Practical applications of spatial simulation

• If the distribution of the target variable(s) over the study area is to be used as
input to a model, then the uncertainty is represented by a number of
simulations.

• Procedure:
1. Simulate a “large” number of realizations of the spatial field
2. Run the model on each simulation
3. Summarize the output of the different model runs

• The statistics of the output give a direct measure of the uncertainty of the
model in the light of the sample and the model of spatial variability.

D G R OSSITER
AN INTRODUCTION TO APPLIED GEOSTATISTICS 14

Unconditional simulation
In unconditional simulation, we simulate the field with no reference to the actual
sample, i.e. the data we have. (It’s only one realistion, no more valid than any
other.)

This is mainly to visualise a random field as modelled by a variogram, not for


prediction.

D G R OSSITER
AN INTRODUCTION TO APPLIED GEOSTATISTICS 15

What is preserved in unconditional simulation?

1. Mean over field

2. Covariance structure

Data points are not predicted exactly.

D G R OSSITER
AN INTRODUCTION TO APPLIED GEOSTATISTICS 16

Unconditional simulation in gstat


The krige function allows a number of simulation nsim to be specified.

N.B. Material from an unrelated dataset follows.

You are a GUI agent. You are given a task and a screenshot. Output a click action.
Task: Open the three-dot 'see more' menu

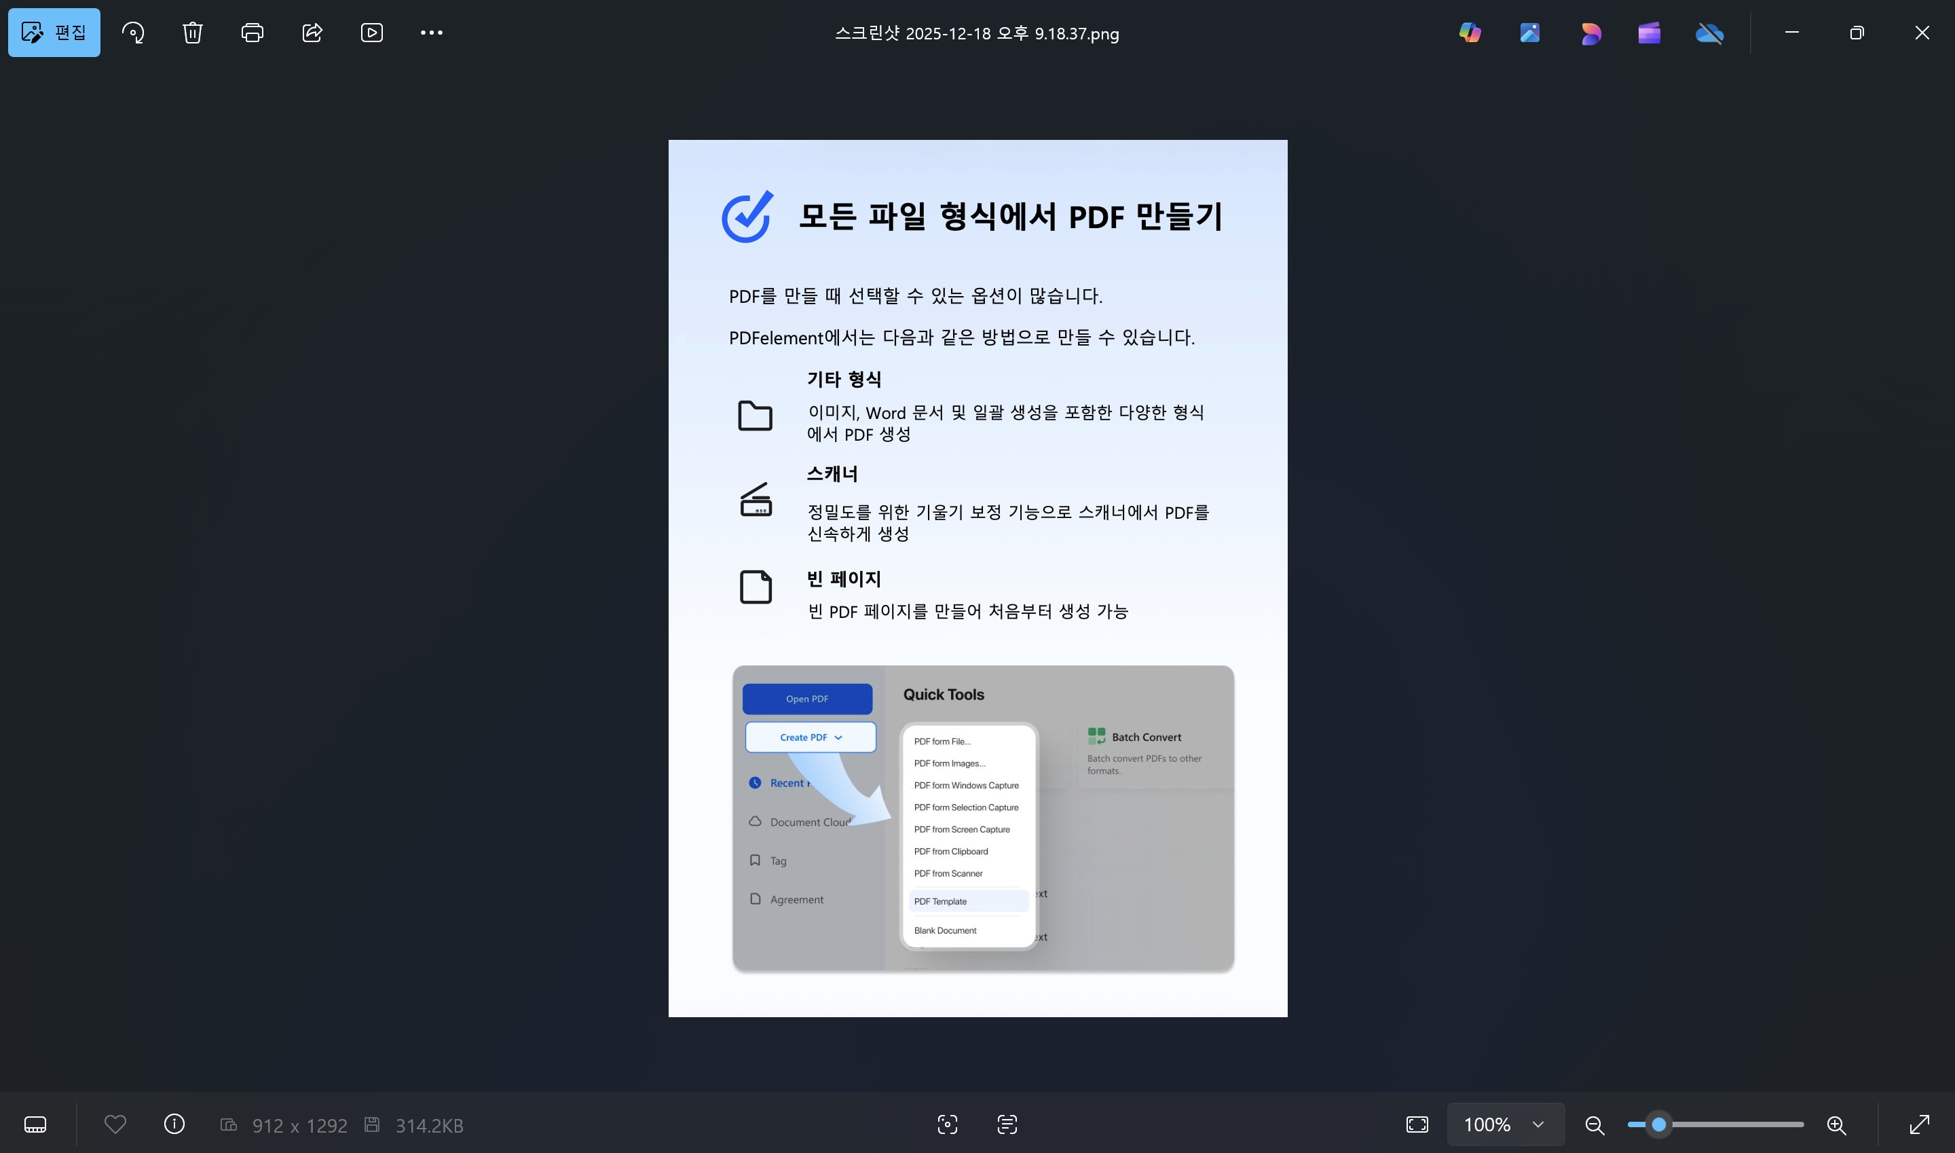pos(431,33)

For
unconditional simulation, specify no data (data=NULL), instead use the
dummy=TRUE option.

Since there is no data with which to estimate the mean, it must be specified as
the beta parameter.
> x <- krige(log(cadmium) ~ 1, ~ x + y, data = NULL, newdata = meuse.grid,
+ model = m2, nmax = 20, nsim = 5, beta=mean(log(cadmium)), dummy = TRUE)
[using unconditional gaussian simulation]
> levelplot(z ~ x + y | name, map.to.lev(x, z=c(3:7)), aspect = mapasp(x),
+ main = "five unconditional realisations of a correlated Gaussian field")

D G R OSSITER
AN INTRODUCTION TO APPLIED GEOSTATISTICS 17

D G R OSSITER
AN INTRODUCTION TO APPLIED GEOSTATISTICS 18

Conditional simulation
This simulates the field, while respecting the sample. So the simulated maps look
more like the best (kriging) prediction, but usually much more spatially-variable
(depending on the magnitude of the nugget).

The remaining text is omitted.